» What to produce
Where the records below reach the line containing "Топливо (30, 31)", start transcribing, and end with the line containing "[Найти:] (114, 13)", exactly and with nothing else added.
--- Data excerpts Enclosed Below ---
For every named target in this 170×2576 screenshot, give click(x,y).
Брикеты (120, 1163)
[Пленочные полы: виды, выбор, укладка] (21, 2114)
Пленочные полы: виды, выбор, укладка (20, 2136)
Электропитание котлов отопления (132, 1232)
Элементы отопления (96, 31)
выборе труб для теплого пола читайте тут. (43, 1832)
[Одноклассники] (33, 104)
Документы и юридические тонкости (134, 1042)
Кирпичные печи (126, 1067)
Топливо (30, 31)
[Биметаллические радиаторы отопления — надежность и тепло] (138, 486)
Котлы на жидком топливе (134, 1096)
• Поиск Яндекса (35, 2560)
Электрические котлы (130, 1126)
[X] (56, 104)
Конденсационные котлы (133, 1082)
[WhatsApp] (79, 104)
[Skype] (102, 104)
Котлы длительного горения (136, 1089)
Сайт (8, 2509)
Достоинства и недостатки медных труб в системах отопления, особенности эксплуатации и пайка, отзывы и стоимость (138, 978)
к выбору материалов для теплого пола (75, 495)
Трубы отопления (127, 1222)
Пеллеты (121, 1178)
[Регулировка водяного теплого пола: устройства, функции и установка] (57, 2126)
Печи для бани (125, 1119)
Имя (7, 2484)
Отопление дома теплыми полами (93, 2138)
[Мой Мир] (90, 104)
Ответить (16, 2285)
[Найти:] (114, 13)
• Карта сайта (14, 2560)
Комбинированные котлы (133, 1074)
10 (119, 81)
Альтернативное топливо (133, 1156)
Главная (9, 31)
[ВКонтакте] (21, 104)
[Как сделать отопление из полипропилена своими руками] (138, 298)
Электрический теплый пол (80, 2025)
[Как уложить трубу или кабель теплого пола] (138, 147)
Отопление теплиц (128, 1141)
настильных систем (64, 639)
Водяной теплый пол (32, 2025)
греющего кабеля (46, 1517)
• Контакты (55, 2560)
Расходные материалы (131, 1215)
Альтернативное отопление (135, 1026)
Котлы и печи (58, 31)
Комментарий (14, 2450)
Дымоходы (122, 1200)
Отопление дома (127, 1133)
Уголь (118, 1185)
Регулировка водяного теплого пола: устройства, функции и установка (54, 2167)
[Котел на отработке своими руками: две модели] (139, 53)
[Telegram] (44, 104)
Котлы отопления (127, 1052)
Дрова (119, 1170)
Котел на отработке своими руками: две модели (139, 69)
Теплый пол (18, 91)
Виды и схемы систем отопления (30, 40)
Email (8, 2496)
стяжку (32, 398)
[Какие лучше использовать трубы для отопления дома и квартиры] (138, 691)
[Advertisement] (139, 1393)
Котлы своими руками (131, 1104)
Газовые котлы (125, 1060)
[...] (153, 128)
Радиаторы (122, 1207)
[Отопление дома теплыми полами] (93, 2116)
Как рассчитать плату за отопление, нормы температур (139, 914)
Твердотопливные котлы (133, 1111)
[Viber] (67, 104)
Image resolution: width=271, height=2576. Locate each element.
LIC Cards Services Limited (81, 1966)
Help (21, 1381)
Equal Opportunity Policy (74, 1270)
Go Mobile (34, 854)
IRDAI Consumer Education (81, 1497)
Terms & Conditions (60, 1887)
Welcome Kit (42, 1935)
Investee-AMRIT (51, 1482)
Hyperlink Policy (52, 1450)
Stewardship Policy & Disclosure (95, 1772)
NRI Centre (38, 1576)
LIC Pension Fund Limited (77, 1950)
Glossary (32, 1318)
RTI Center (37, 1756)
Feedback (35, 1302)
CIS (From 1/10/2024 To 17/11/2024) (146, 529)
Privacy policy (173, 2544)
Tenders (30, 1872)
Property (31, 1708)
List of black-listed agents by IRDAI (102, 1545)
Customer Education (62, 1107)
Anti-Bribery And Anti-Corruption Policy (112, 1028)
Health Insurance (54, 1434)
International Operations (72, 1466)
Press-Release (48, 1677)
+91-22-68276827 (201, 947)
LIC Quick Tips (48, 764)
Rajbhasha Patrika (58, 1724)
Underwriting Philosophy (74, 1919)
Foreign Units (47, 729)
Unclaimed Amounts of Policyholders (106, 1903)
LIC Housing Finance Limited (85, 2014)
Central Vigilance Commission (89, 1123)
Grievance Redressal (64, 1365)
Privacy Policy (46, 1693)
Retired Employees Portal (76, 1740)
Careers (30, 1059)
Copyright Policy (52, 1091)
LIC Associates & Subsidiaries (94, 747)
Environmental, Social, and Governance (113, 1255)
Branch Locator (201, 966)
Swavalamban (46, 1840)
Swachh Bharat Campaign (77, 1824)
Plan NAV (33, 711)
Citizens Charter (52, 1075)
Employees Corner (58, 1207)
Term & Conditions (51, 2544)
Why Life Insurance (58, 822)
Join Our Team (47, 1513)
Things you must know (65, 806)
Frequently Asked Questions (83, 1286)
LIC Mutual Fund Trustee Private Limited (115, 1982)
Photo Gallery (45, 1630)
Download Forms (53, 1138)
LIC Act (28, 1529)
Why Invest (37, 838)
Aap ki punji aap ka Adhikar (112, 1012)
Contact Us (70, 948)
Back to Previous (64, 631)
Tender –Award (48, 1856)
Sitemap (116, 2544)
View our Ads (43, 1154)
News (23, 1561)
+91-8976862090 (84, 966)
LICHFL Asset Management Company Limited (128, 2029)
--- End of Enclosed Data excerpts ---
» Written answer
Топливо (30, 31)
[Биметаллические радиаторы отопления — надежность и тепло] (138, 486)
Котлы на жидком топливе (134, 1096)
• Поиск Яндекса (35, 2560)
Электрические котлы (130, 1126)
[X] (56, 104)
Конденсационные котлы (133, 1082)
[WhatsApp] (79, 104)
[Skype] (102, 104)
Котлы длительного горения (136, 1089)
Сайт (8, 2509)
Достоинства и недостатки медных труб в системах отопления, особенности эксплуатации и пайка, отзывы и стоимость (138, 978)
к выбору материалов для теплого пола (75, 495)
Трубы отопления (127, 1222)
Пеллеты (121, 1178)
[Регулировка водяного теплого пола: устройства, функции и установка] (57, 2126)
Печи для бани (125, 1119)
Имя (7, 2484)
Отопление дома теплыми полами (93, 2138)
[Мой Мир] (90, 104)
Ответить (16, 2285)
[Найти:] (114, 13)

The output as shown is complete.